Es gibt mittlerweile gute Techniken um traumatische Erfahrungen gut zu verarbeiten. Das eine ist klinische Hypnose (wenden Sie sich an Milton Ericksson Institute in Ihrer Nähe), das andere ist EMDR (EMDR steht für Eye Movement Desensitization and Reprocessing, was auf Deutsch Desensibilisierung und Verarbeitung durch Augenbewegung bedeutet). Achten Sie darauf, dass die Therapeutin eine EMDR- Ausbildung hat, Informationen gibt es bei EMDRIA e.V..

Hypnose arbeitet damit, traumatische Ereignisse in Trance wieder zu erleben, aber dabei zu lernen, Distanz aufzubauen. Man kann ein Ereignis zum Beispiel innerlich auf einer großen Kinoleinwand sehen (viel Emotion!), oder auf einem kleinen Handydisplay mit Unterbrechungen. Man kann den Film anhalten oder sogar zwischendurch rückwärts schalten, damit die innerliche Beteiligung geringer wird und man sich sogar ganz distanzieren kann.
Bei EMDR wird mit Augenbewegungen gearbeitet und so die belastenden Ereignisse richtig abgespeichert, so dass sie nicht mehr schmerzen.

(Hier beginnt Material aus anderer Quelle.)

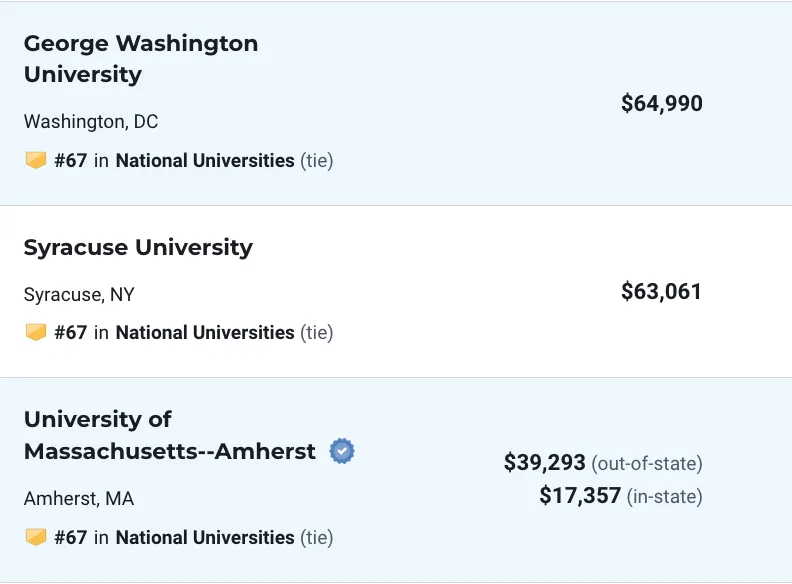Click the Syracuse, NY location text
This screenshot has height=584, width=792.
tap(79, 295)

Es wäre sicher hilfreich, wenn Sie Carla ermutigen, sich therapeutische Hilfe zu holen. Seelische Probleme sind nicht weniger schädlich oder quälend als körperliche Probleme, werden aber oft so behandelt. Wenn ich ein Nierenversagen habe, überlege ich auch nicht, ob ich vielleicht zum Arzt gehe. Ich muss zum Arzt und behandelt werden, auch wenn es unangenehm ist und Zeit kostet. Bei seelischen Problemen würde ich mir wünschen, dass Betroffene die Dringlichkeit einer Behandlung ähnlich hoch einschätzen und sich ohne falsche Schamgefühle helfen und behandeln lassen.
Bei Carla wäre unbedingt nötig, dass Sie sich Hilfe holt. Möglicherweise wird die Therapie auch nicht lange dauern, weil es sich um ein einmaliges traumatisches Ereignis gehandelt hat und nicht über jahrelangen sexuellen Missbrauch in frühester Jugend.

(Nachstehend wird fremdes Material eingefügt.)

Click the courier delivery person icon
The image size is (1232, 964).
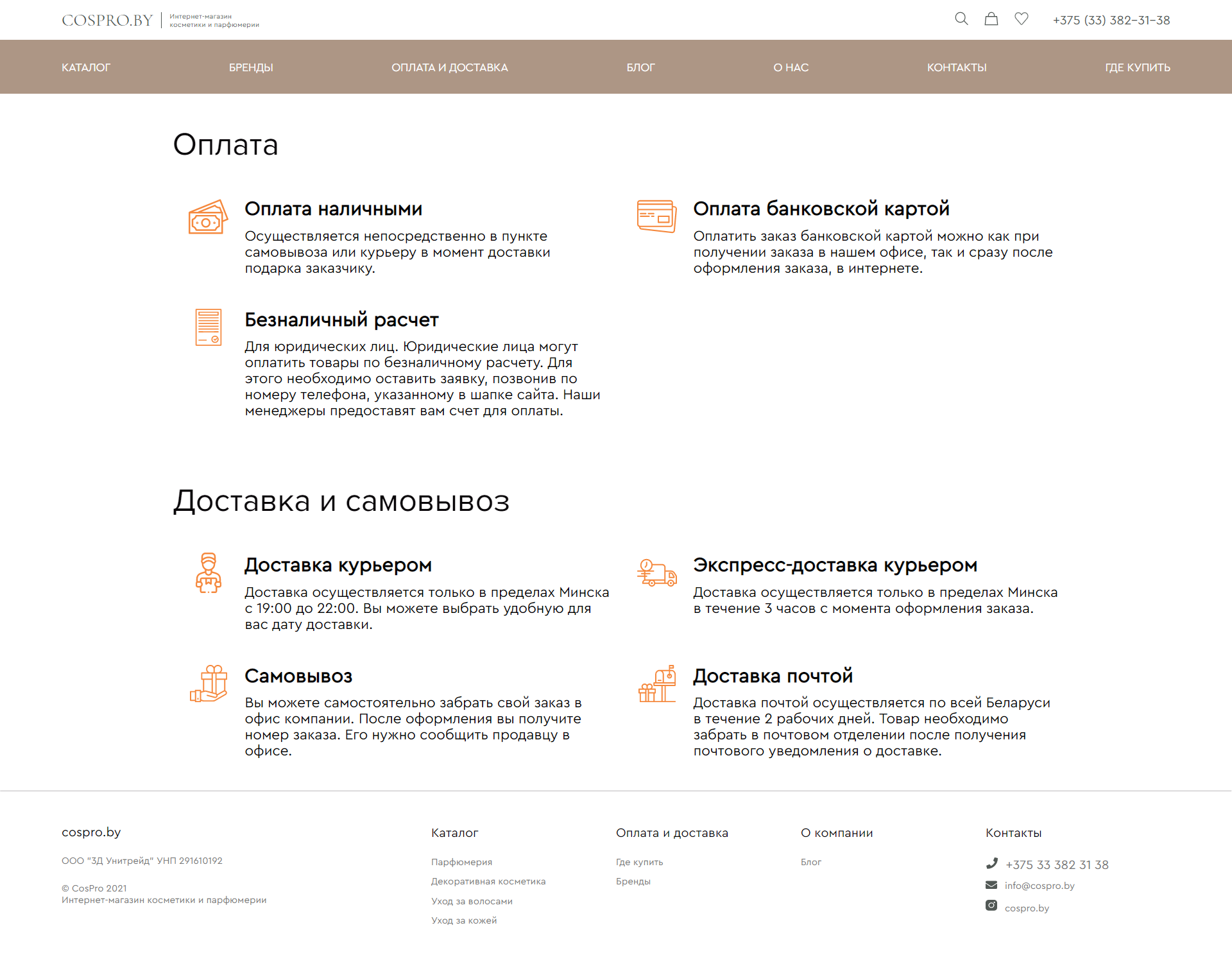pos(208,572)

Wenn Ihnen Carla viel bedeutet, wie Sie sagen, können Sie sie in dieser Zeit unterstützen und sorgsam auf Signale achten, wie sehr Sie sich ihr körperlich nähern können. Wichtig ist es, dass Sie sie nicht drängen.

Ich hoffe sehr, dass Sie diese Krise gut überstehen. Wenn Sie es tun, werden Sie sehr viel Vertrauen aufbauen können, indem Sie zusammen halten.